RAW RECORDS:
---------------

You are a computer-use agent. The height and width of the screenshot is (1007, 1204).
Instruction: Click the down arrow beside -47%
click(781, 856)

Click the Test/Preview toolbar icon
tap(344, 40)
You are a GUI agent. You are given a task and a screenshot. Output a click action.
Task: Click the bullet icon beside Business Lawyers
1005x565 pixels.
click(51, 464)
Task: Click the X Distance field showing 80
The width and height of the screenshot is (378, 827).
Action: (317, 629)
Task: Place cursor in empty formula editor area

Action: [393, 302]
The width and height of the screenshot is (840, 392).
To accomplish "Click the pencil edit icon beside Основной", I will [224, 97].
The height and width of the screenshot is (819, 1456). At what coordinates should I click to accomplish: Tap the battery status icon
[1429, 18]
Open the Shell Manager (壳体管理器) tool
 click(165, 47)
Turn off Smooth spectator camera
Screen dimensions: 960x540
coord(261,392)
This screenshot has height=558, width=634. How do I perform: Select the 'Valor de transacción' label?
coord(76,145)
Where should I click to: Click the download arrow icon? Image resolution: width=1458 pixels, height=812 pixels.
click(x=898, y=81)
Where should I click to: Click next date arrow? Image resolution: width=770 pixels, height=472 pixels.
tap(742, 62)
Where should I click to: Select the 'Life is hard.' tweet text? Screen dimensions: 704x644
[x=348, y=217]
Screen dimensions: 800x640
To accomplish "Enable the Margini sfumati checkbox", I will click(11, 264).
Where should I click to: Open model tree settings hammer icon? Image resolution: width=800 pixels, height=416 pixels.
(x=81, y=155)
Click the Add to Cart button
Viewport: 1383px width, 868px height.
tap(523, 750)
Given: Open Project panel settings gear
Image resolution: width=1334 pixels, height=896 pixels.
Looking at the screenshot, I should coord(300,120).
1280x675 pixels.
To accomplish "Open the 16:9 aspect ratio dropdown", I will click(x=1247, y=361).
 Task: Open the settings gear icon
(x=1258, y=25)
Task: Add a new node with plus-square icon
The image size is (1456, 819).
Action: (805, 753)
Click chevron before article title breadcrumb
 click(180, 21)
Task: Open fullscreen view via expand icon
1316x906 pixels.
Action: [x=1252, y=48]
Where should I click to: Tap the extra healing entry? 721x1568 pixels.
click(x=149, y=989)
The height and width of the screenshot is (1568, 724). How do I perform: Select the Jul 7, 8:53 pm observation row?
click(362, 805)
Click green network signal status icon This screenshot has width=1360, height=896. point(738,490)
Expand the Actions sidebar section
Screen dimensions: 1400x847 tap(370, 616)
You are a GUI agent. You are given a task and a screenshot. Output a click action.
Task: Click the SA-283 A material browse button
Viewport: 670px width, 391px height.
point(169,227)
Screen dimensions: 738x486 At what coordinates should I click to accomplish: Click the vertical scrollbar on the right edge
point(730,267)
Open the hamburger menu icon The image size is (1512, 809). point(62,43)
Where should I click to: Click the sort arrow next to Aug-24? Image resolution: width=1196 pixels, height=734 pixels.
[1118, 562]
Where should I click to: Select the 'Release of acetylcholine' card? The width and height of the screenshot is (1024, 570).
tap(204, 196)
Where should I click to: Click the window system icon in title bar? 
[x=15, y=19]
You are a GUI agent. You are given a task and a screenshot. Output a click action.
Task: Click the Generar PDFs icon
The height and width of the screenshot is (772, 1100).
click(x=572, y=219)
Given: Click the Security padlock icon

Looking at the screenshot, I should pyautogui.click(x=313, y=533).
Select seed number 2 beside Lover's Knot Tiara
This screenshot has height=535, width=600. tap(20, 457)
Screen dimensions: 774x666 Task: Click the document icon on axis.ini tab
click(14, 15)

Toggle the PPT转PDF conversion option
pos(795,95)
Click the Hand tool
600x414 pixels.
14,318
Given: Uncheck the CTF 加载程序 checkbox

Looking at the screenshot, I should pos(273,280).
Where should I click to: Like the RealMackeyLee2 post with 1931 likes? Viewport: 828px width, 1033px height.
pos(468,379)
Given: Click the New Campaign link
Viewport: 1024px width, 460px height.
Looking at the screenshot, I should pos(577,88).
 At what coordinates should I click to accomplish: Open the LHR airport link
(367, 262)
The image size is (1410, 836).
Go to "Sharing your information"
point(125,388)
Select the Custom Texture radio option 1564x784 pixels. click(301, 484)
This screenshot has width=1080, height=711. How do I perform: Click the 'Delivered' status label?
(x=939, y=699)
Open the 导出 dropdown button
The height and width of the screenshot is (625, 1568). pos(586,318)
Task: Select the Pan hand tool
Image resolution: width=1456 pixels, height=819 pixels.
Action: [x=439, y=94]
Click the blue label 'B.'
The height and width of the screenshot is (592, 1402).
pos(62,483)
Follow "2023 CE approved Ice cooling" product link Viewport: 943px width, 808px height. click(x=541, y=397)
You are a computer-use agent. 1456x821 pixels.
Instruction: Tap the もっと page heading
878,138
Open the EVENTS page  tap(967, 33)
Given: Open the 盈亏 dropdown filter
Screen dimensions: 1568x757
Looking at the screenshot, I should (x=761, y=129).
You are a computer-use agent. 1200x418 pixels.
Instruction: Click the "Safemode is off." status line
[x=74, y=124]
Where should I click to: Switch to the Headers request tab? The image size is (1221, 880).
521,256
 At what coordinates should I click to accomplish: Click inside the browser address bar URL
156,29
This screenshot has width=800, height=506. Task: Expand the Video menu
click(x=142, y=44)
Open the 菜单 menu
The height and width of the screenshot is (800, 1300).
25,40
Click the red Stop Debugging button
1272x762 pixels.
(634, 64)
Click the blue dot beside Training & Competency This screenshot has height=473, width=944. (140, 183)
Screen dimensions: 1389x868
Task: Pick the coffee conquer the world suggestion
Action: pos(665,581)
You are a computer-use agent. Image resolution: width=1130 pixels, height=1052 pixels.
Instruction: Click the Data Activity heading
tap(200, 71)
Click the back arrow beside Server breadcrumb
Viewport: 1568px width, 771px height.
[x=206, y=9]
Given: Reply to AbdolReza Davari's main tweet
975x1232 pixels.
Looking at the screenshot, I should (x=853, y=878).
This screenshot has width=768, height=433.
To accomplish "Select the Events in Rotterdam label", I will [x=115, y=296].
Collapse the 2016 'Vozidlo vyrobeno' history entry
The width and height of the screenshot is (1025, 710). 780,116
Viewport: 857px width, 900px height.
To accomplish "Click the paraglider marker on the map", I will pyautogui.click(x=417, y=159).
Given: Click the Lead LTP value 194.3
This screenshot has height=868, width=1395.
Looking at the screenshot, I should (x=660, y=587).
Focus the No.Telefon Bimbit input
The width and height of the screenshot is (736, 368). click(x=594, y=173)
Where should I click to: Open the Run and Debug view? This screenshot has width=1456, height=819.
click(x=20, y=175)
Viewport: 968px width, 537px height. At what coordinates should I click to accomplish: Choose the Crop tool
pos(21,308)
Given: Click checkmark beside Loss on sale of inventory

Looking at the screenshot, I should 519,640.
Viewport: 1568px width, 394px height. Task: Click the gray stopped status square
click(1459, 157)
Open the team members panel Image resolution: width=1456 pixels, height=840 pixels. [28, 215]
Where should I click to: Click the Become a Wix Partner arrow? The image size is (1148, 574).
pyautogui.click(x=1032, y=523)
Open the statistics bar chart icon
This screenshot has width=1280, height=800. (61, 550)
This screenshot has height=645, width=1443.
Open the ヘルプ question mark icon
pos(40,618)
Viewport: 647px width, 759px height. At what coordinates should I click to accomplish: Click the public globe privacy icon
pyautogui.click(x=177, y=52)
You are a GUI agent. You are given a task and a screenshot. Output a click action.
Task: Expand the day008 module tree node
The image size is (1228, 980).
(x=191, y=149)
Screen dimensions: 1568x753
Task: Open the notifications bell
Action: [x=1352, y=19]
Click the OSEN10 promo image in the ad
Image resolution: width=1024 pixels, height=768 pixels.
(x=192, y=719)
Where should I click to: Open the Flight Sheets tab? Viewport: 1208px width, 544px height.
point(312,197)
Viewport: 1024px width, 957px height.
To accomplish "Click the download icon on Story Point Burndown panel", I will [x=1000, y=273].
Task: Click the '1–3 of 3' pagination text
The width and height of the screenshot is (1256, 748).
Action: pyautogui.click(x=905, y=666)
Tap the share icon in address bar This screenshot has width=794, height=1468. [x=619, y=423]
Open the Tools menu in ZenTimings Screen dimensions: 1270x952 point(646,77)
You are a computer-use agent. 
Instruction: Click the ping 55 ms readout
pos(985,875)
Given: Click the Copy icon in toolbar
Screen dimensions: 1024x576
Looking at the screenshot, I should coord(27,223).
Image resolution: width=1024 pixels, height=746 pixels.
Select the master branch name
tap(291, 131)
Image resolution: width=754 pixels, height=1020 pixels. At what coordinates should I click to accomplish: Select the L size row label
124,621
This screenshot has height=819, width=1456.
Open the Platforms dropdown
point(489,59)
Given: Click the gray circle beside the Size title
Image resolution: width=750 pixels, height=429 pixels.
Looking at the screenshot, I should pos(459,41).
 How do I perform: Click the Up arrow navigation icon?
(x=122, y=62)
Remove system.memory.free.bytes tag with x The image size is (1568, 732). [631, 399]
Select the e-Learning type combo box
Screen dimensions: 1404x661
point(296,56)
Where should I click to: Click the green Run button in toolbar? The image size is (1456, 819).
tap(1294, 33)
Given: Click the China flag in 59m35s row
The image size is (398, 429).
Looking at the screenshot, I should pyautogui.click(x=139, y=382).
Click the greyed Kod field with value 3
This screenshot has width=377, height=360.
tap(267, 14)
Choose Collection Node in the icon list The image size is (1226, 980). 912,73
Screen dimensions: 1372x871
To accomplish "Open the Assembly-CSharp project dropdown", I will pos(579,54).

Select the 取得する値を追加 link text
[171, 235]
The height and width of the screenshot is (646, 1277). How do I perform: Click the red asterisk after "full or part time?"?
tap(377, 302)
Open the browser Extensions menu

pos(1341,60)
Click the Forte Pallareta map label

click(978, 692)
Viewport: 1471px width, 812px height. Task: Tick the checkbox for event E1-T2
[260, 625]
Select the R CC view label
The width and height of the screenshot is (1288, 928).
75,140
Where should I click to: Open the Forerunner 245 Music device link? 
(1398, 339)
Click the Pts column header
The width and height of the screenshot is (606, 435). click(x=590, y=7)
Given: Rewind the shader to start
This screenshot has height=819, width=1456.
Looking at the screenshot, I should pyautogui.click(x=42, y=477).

---------------

Rewrite every line from the start of the entries through the line holding "Action: [393, 302]", inclusive, requests included, with each answer coordinate multiplied by 2.45 and rounded to a whole number, halves up. Change no other numbers, and give only those lines.

You are a computer-use agent. The height and width of the screenshot is (1007, 1204).
Instruction: Click the down arrow beside -47%
click(1913, 2097)

Click the Test/Preview toolbar icon
tap(843, 98)
You are a GUI agent. You are given a task and a screenshot. Output a click action.
Task: Click the bullet icon beside Business Lawyers
1005x565 pixels.
click(125, 1137)
Task: Click the X Distance field showing 80
The width and height of the screenshot is (378, 827).
Action: (777, 1541)
Task: Place cursor in empty formula editor area

Action: [963, 740]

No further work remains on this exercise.